• Reading text:
┄┄┄┄┄┄┄┄┄┄┄┄┄┄┄┄┄┄┄┄
For regulators, the Mythos announcement poses a question for which existing frameworks have no satisfying answer. The EU AI Act’s tiered risk classifications were not designed for a model that is simultaneously a breakthrough productivity tool, a national security asset, and a potential weapon of mass cyber-disruption. The Project Glasswing model — voluntary, industry-led, access-gated — is a plausible short-term mechanism. It is not a durable regulatory framework. And as Logan Graham made clear, the window before other frontier labs — and the Chinese state — reach comparable capability is measured in months, not years.
V. Verdict: A Reckoning Dressed as a Launch
Editorial Assessment
The Mythos announcement is not primarily a product launch. It is a reckoning — one that Anthropic has had the narrative dexterity to package as a strategic initiative rather than a confession. The source code leak was, at the level of operational security, an embarrassment of the first order. But it was also, unintentionally, a proof of concept for the vulnerability landscape that Mythos was built to address. Anthropic’s own systems failed a test far simpler than any that Mythos could conceivably pose to a determined adversary.
┄┄┄┄┄┄┄┄┄┄┄┄┄┄┄┄┄┄┄┄
• Dataset content:

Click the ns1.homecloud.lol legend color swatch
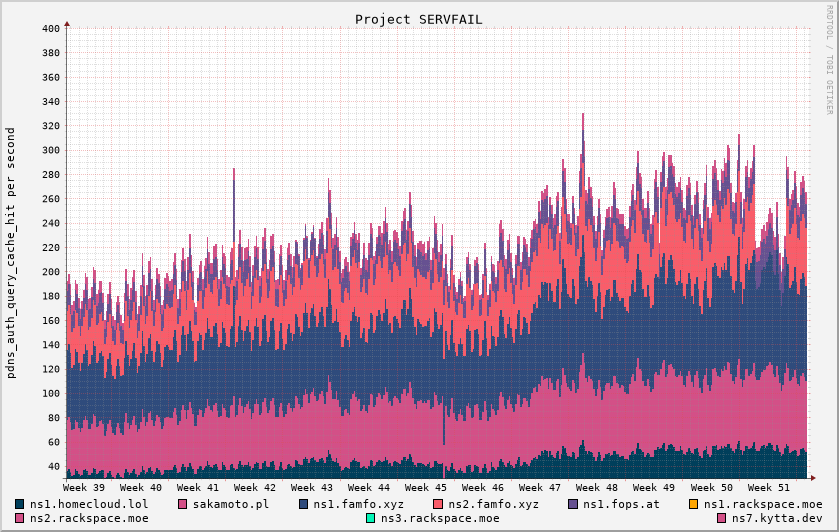The image size is (839, 532). pos(20,504)
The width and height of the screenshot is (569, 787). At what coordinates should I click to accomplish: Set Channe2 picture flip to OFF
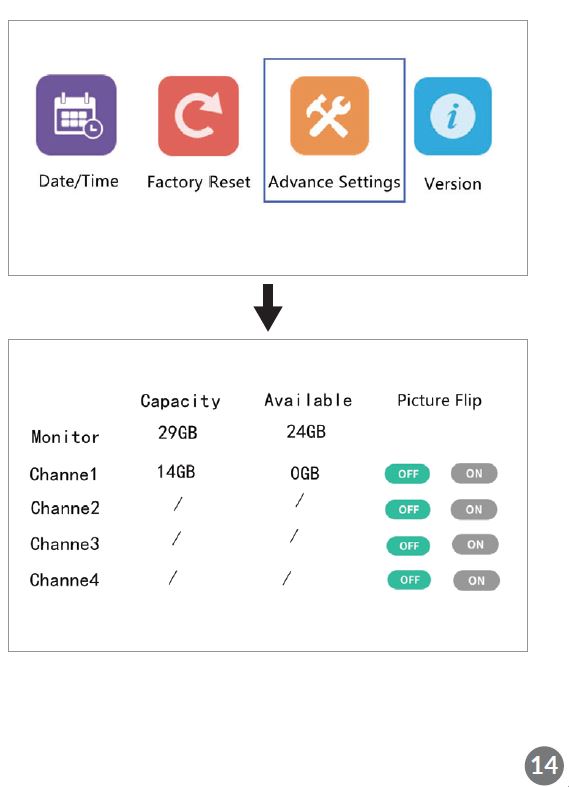[408, 509]

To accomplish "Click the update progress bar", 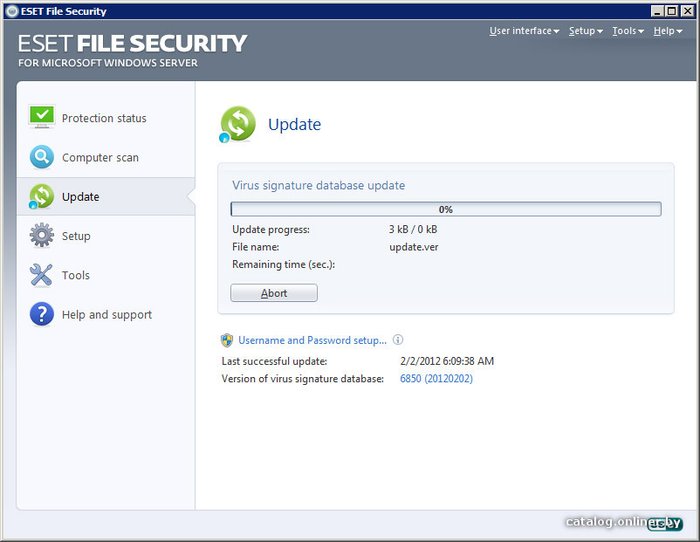I will coord(445,209).
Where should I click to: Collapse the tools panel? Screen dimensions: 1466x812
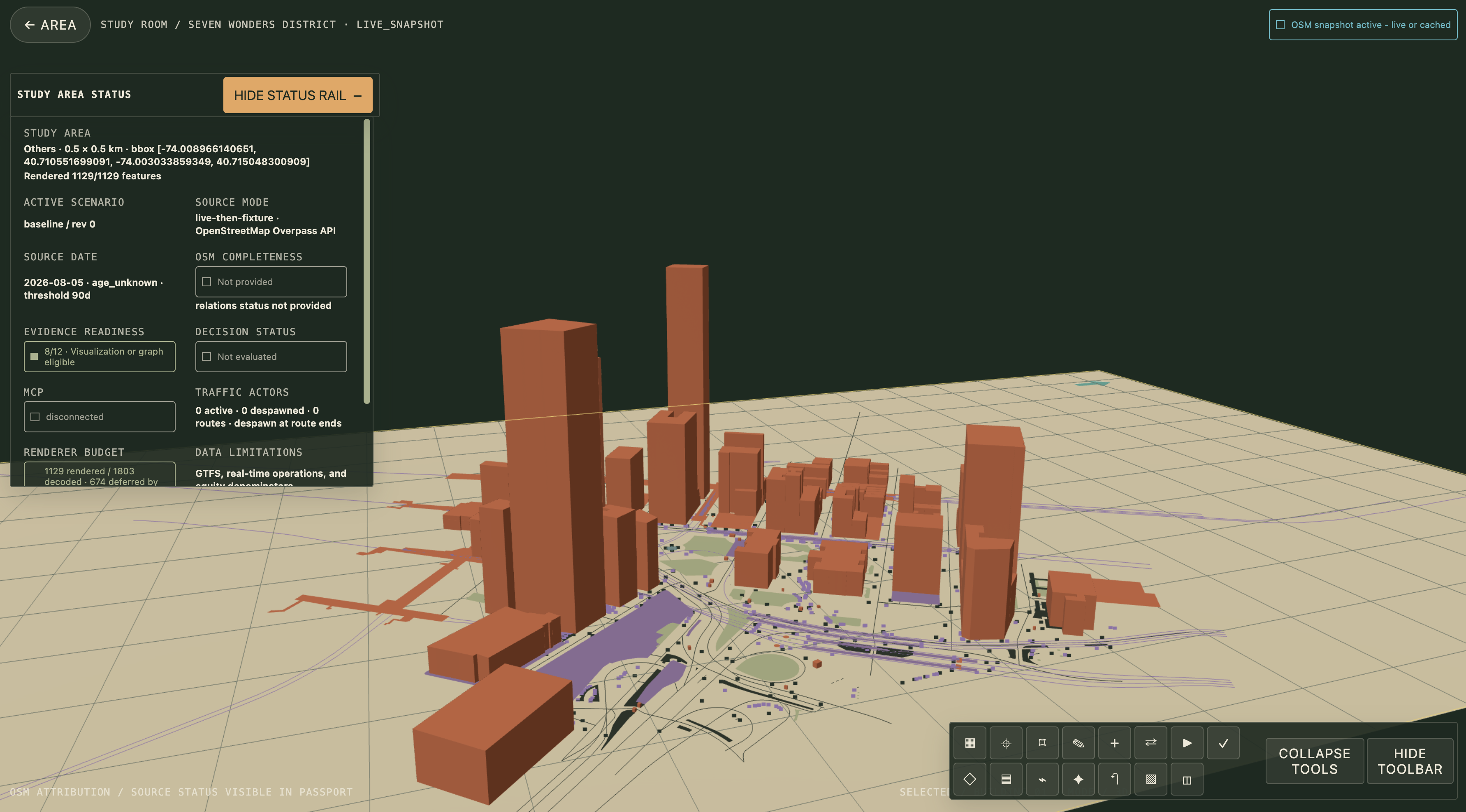(x=1314, y=761)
┄┄┄┄┄┄┄┄┄┄┄┄┄┄┄┄┄┄┄┄
• Questions to answer:
1) Write out the Mythos commentary word for word, from "V. Verdict: A" to "a determined adversary.".
2) Extend the Mythos commentary by writing the next passage, starting after its final sentence.

• Written responses:
1)
V. Verdict: A Reckoning Dressed as a Launch
Editorial Assessment
The Mythos announcement is not primarily a product launch. It is a reckoning — one that Anthropic has had the narrative dexterity to package as a strategic initiative rather than a confession. The source code leak was, at the level of operational security, an embarrassment of the first order. But it was also, unintentionally, a proof of concept for the vulnerability landscape that Mythos was built to address. Anthropic’s own systems failed a test far simpler than any that Mythos could conceivably pose to a determined adversary.

2)
That irony is not merely cosmetic. It is instructive. No organisation — not even a frontier AI lab whose entire value proposition rests on the responsible management of powerful systems — is immune to the mundane failure modes of human error, toolchain misconfiguration, and the accumulated technical debt of moving too fast. The question is not whether Anthropic can be trusted with Mythos. The question is whether any institution, in any country, is structurally capable of managing the governance of AI capabilities that are advancing faster than the legal and regulatory architectures designed to contain them.
Dario Amodei framed the Project Glasswing rollout as an opportunity to “create a fundamentally more secure internet and world than we had before the advent of AI-powered cyber capabilities.” This is not rhetorical excess. It is, technically, accurate: the same capability that can chain together a 27-year-old kernel vulnerability into a privilege escalation exploit can, in the hands of defenders, systematically eliminate such vulnerabilities from the world’s most important software. The question is not whether this technology is transformative. It is whether the institutional infrastructure required to ensure that transformation benefits defenders more than attackers can be assembled in the time available.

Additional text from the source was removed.